-- Fragmento de página --

********************

Se trata de poderosos instrumentos de difusión masiva de la putería, entendida como estereotipo genérico de mujer ofrecida que, si vale algo, es únicamente en función de la redondez de sus pechos, la lisura de sus muslos o la estupidez de esas sonrisas babosas, de reinas sin cerebro, que probablemente se les exige si desean participar en esos programas. Los televidentes recibimos entonces un mensaje pedagógico sancionado por el medio más adoctrinador de todos, la TV, contra el que nadie puede defenderse: ellas pertenecen a un grupo humano cuyos atributos sexuales se ponen en exhibición para que otros se apoderen de ellos.

La peor del mundo.

Esa separación del cuerpo femenino –pasivo, disponible y sometido– de la subjetividad de la mujer como ser humano –libre, activo e indomable– alimenta la noción de que en el fondo todas las mujeres, por el simple hecho de evidenciar un deseo erótico controlado y encauzado por ellas mismas, o por llevar una vida activa y reacia a la inferioridad y la servidumbre, no son más que unas putas (refranero español: «Mujer discreta, ni en ventanas ni en puertas»).

********************

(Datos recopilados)
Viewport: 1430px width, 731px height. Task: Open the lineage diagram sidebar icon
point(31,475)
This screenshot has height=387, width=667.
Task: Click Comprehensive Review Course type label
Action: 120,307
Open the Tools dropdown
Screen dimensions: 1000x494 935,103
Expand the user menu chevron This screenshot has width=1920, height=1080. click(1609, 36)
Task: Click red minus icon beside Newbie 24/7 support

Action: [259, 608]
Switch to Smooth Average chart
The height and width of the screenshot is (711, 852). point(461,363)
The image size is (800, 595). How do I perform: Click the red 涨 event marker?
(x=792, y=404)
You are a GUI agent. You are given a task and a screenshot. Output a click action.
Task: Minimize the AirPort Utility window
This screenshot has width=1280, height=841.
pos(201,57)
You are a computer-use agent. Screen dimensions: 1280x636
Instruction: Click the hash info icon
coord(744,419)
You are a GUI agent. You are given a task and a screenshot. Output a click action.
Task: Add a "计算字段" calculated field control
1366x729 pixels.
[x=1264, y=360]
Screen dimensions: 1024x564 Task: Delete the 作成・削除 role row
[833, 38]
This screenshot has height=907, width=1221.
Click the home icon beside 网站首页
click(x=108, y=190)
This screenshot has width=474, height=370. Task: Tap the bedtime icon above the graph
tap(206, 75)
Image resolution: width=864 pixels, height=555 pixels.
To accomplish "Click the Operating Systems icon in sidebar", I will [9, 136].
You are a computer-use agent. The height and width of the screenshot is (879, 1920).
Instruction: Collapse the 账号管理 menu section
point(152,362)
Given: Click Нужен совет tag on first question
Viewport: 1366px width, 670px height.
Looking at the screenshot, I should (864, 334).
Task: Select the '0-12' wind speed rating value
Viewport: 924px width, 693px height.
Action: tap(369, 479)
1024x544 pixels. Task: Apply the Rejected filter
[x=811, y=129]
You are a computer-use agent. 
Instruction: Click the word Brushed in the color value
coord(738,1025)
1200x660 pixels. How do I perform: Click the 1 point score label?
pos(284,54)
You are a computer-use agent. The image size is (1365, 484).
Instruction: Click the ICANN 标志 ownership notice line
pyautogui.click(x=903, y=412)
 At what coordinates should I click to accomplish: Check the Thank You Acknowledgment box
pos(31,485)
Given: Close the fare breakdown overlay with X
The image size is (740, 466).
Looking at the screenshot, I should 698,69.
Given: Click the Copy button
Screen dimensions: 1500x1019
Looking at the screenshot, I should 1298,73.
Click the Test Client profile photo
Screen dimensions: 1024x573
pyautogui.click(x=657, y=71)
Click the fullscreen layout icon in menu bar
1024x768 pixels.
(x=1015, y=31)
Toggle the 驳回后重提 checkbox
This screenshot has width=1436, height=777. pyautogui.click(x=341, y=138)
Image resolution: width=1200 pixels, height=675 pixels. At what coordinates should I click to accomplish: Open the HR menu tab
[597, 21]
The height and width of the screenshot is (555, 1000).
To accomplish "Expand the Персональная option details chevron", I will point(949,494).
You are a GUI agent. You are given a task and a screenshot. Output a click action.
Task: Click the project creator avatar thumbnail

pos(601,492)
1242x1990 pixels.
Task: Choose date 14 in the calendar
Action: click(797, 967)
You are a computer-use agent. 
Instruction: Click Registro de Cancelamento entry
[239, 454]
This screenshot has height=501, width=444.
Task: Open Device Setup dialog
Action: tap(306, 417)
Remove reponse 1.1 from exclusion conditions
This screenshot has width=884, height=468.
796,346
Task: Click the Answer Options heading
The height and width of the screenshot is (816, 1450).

********************

-- Instrucciones --
a. Resume en dos oraciones el fragmento sobre la imagen de la mujer en la televisión.
b. Escribe, por favor, la continuación del fragmento sobre la imagen de la mujer en la televisión a partir de su última oración.

-- Respuestas por ítem --
a. Según el fragmento, ciertos programas de televisión difunden un estereotipo de mujer ofrecida, valorada solo por su cuerpo y su sonrisa, y transmiten a los televidentes el mensaje de que sus atributos sexuales se exhiben para que otros se apoderen de ellos. Sostiene también que separar el cuerpo femenino, pasivo y sometido, de la subjetividad de la mujer, libre y activa, alimenta la noción de que toda mujer que muestra un deseo erótico propio o rechaza la servidumbre no es más que una puta.

b.
El maltratador surge entonces, como una marea negra, de esa ideología imperante que es imposible de cambiar ya que, como el sistema capitalista mismo, pretende representar el orden natural e inmutable de las cosas. El maltratador/asesino no es un marciano; es nuestro vecino, vive inapelablemente dentro de ese «orden», lee los anuncios de relax, mira la TV y las fotos de las revistas. Su prepotencia herida es parte de un pacto social moderno que, para su desconcierto y cólera, ya no le permite mangonear a su mujer a su manera. Pero no se lo permite sólo a medias. Pues si bien por una parte la sociedad le prohibe que imponga su dominio por la fuerza, por la otra corrobora sutilmente su difusa percepción de que «esa puta no se me puede montar encima».

La verdadera tragedia de Ana Karenina y de Madame Bovary no fue el buscarse un amante como forma desesperada de alcanzar el equilibrio sentimental, sino el haber fracasado en el intento. Huir del universo estancado pero «viril» de un marido puede costar la vida. Los esposos de Ana y de Emma no tuvieron que asesinarlas. De eso se encargarían los mecanismos mentales de aniquilación de los que es aún más difícil fugarse.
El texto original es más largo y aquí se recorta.